Bianca ist aber Leos erste große Liebe,
was aus ihm und dem Großvater Todfeinde
macht.

Um nicht so „Dasein“ zu müssen, erträumt
sich Leo seine eigene Geschichte. In dieser ist
er Léolo Lozone, dessen Mutter auf dem Markt,
als sie in einen Gemüsestand purzelte, von einer
Tomate befruchtet wurde, auf die ein sizilianischer
Bauer onaniert hatte, bevor sie nach
Montreal verschifft wurde. Léolos aberwitzige
Unternehmungen sind eigentlich nur Überlebensstrategien,
mit denen er dem Wahnsinn zu entkommen
versucht. Er schöpft einen ganz eigenen
Weltenplan, dessen haarsträubende
Umsetzungen aber von einer von vornherein
bizarren und skurrilen Welt mit Leichtigkeit absorbiert
werden.

Die Kritik feierte den Film seiner Zeit als „poetisches,
verrücktes und bizarres Filmfeuerwerk“.
Das ist nicht übertrieben, klingt aber, als ob es
sich „nur“ um eine leichte Komödie handeln würde.
Das ist nur eingeschränkt der Fall. Schelmische
Erzählung, philosophische Reflexion und
sinnliche Anarchie in Léolos Off-Kommentar
steuern unaufhaltsam zu auf ein böses Erwachen.

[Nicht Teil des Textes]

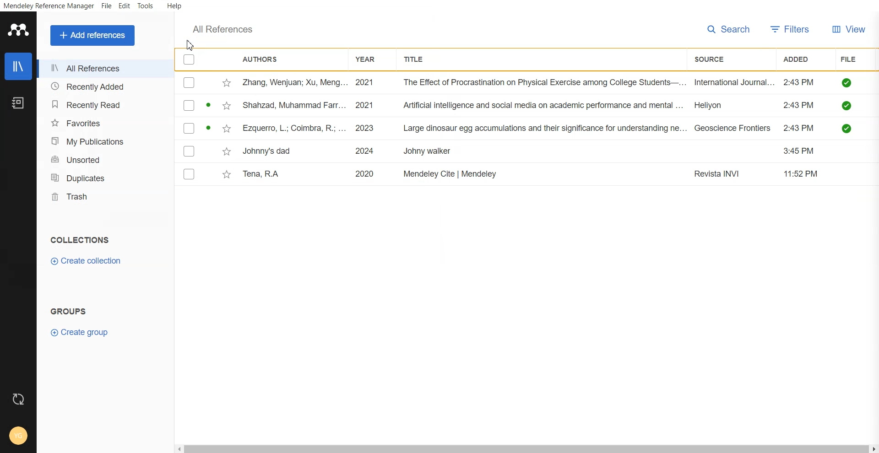  What do you see at coordinates (103, 159) in the screenshot?
I see `Unsorted` at bounding box center [103, 159].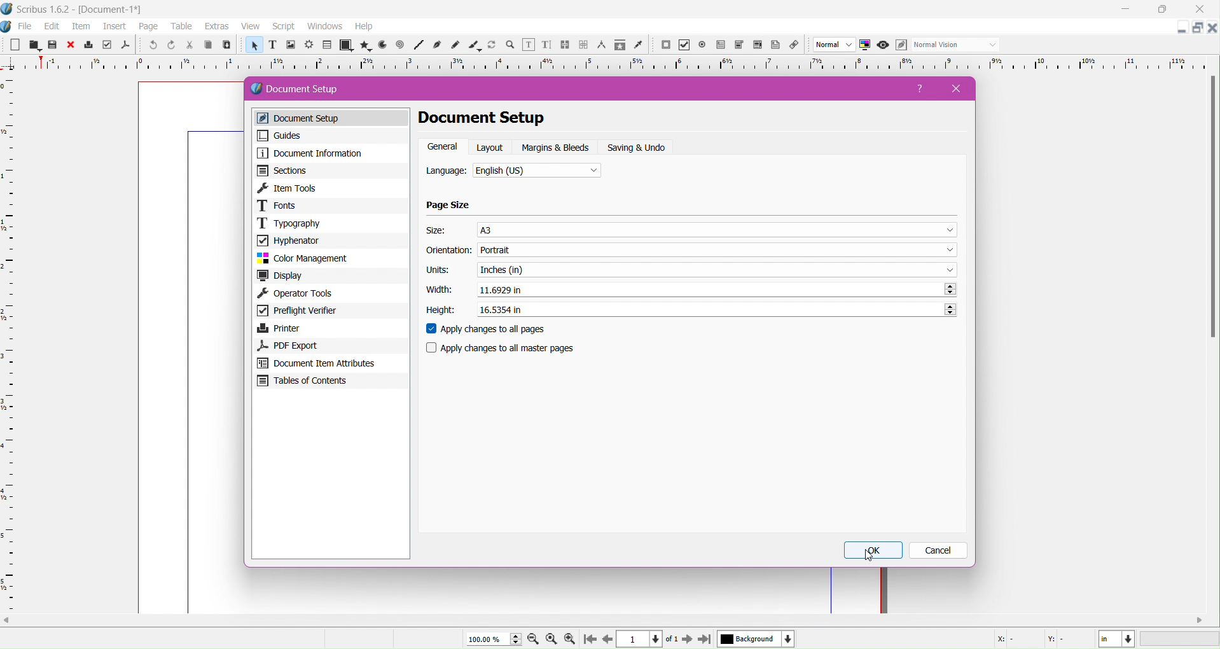 Image resolution: width=1220 pixels, height=649 pixels. I want to click on go to next page, so click(687, 640).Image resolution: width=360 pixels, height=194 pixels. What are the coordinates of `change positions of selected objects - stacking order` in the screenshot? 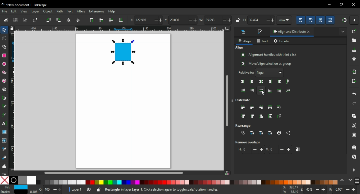 It's located at (261, 133).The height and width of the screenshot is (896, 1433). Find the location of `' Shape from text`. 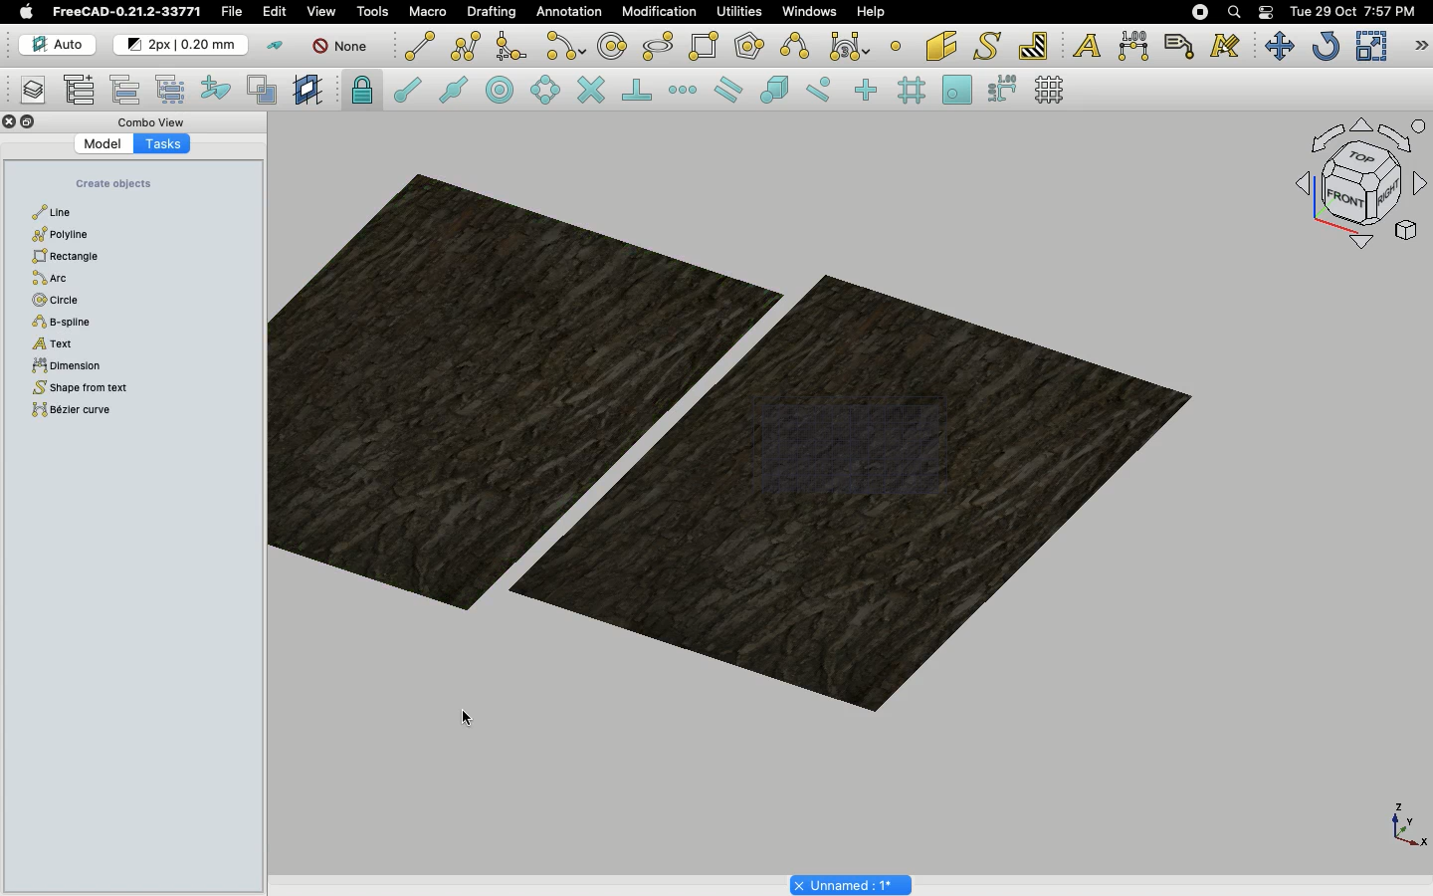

Der Film ist ein mitreißender Erinnerungsstrom,
ein expressiver Bilderrausch voller ausgefallener
Ideen, voller Musik (Tom Waits, Rolling
Stones, tibetanische Mönchsgesänge, italienische
Schnulzen) und einem überwältigend schönen,
morbiden Set-Design. Filmwelten wie diese
waren bisher – wenn überhaupt – höchstens von
Jean-Pierre Jeunet, Peter Greenaway oder Terry
Gilliam zu sehen.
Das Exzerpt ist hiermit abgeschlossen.